Using its own browser has privacy and security benefits for Operator users: the app doesn’t store your passwords or credit card information or other data that could easily be misused. But this also has a lot of drawbacks — Dan Shipper, who has been testing Operator for a few days, found that it often cannot access websites because they have blocked OpenAI from crawling it. So if your dreams of using Operator involve doing things with YouTube, or Reddit, or Figma, you’ll find yourself out of luck.
Ultimately, I think of this first version of Operator as a set of capabilities that are necessary but not sufficient to create a true AI agent. If any of this is to work, it first has to be turned into an actual product. No designer would make an online grocery service that didn’t start by asking the customer where he lives, or that made you log in to your account every single time you visited. But that’s how Operator works today.
It’s important to be honest about the limitations of these systems today. But it’s often more illuminating to examine the rate of change. In October, Anthropic’s agent scored 14.9 percent on OSWorld, an evaluation to test agents. Today, just three months later, OpenAI said that its CUA model scored 38.1 percent on the same evaluation. And humans, for what it’s worth, only score 72.4 percent.
Agents have a long way to go in product quality before they’re truly useful to the average person. But if the rate of change holds steady, that long way to go might not take as long as you think.
OpenAI and Stargate
- Sam Altman and Elon Musk are arguing on X after Stargate, OpenAI’s infrastructure project, announced that it would spend $500 billion on AI data centers and Musk claimed Stargate didn’t have the money. (Kyle Wiggers / TechCrunch)

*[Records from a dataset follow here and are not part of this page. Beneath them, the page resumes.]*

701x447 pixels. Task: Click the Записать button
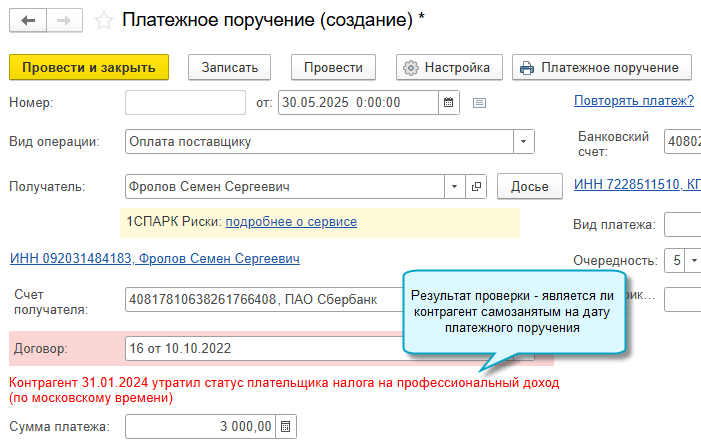[x=229, y=67]
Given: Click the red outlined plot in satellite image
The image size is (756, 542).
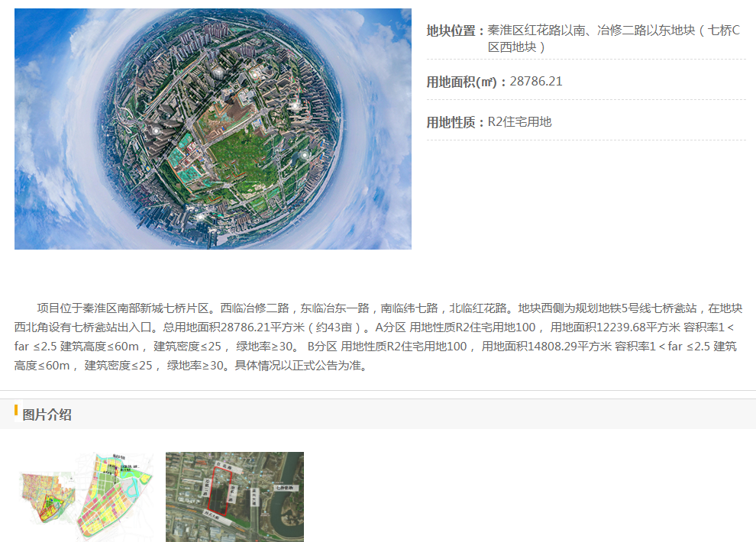Looking at the screenshot, I should pyautogui.click(x=221, y=490).
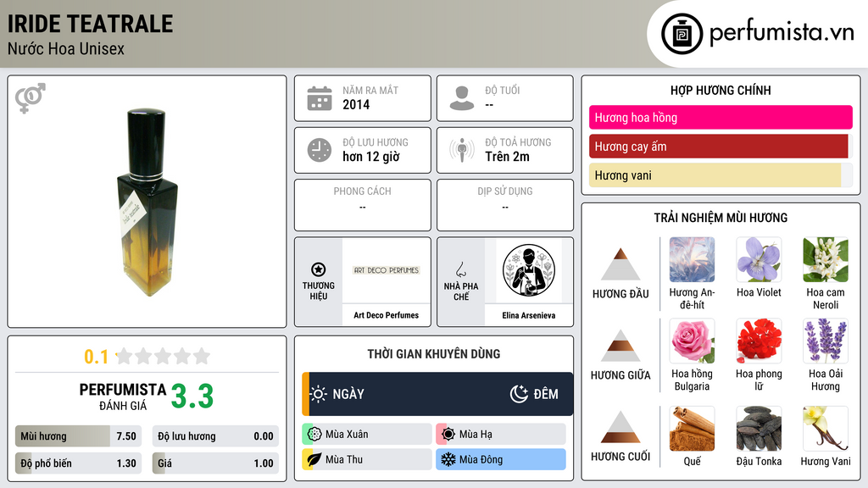The height and width of the screenshot is (488, 868).
Task: Click the Hương đầu pyramid icon
Action: [620, 264]
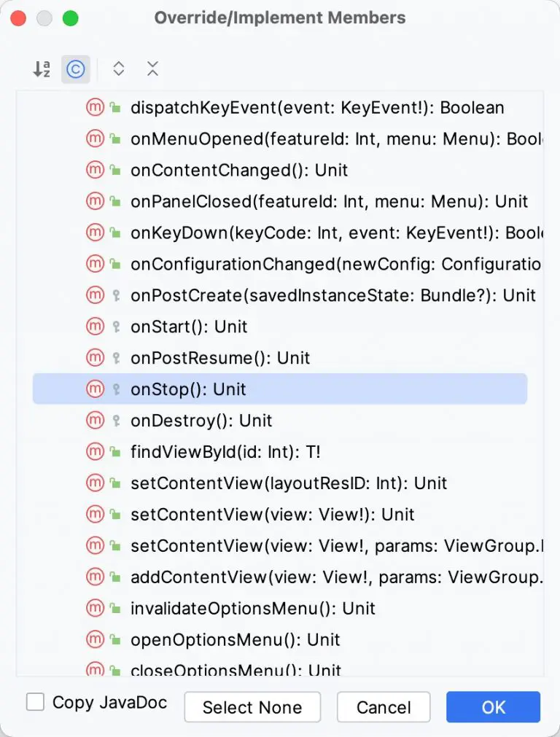This screenshot has width=560, height=737.
Task: Collapse all entries via collapse-all icon
Action: [152, 68]
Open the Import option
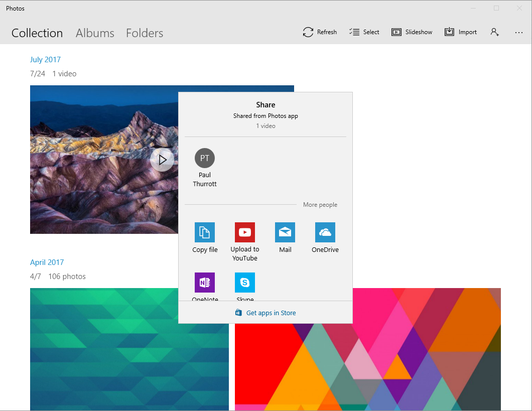Image resolution: width=532 pixels, height=411 pixels. (x=461, y=32)
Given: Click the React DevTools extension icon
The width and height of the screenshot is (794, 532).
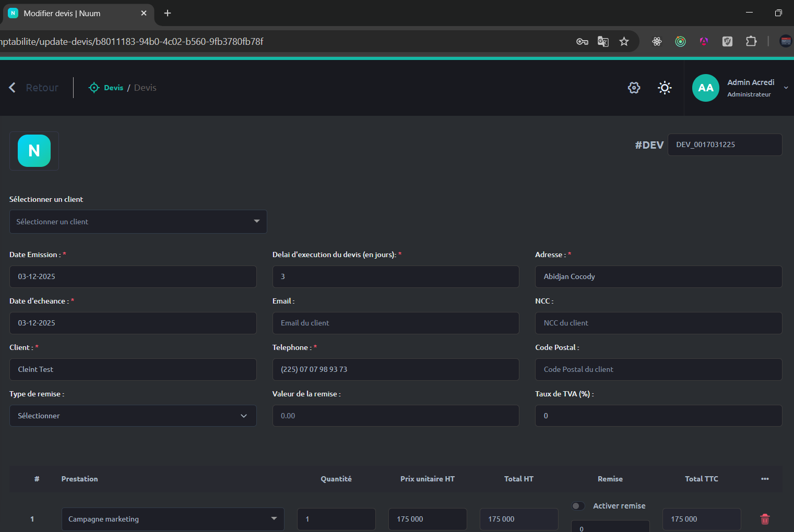Looking at the screenshot, I should 657,42.
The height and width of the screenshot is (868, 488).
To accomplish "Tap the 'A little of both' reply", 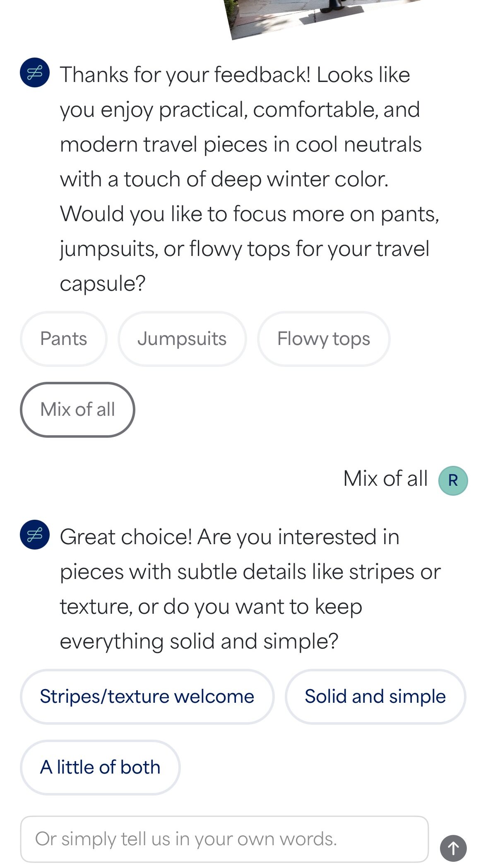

- OpenAI and SoftBank will reportedly each invest about $19 billion in the joint venture. (Natasha Mascarenhas and Amir Efrati / The Information)
- Stargate reflects OpenAI's shift away from its reliance on Microsoft after it came to feel like Microsoft wasn't giving it enough computing resources. (Tom Dotan and Deepa Seetharaman / Wall Street Journal)
- But Microsoft will still likely benefit from the arrangement anyway. (Dina Bass / Bloomberg)
Elsewhere in OpenAI:
- ChatGPT experienced a major outage on Thursday morning, affecting both the consumer product and the API. (Kyle Wiggers / TechCrunch)
- Sam Altman held a lengthy phone call with President Trump last week positioning the AI race as a competition with China. (Kate Rooney / CNBC)
- OpenAI spent $1.76 million on lobbying last year, up 700 percent from the year before. (James O'Donnell / MIT Technology Review)
- The company told an Indian court that it can’t delete old training data from ChatGPT, saying it has legal obligations to preserve the data related to lawsuits in the United States. (Arpan Chaturvedi, Aditya Kalra and Munsif Vengattil / Reuters)
On the podcast this week: Kevin and I recount TikTok's return from the dead. Then, we discuss the rise of Trump family memecoins. And finally, MSNBC's Chris Hayes joins us to discuss his new book on attention.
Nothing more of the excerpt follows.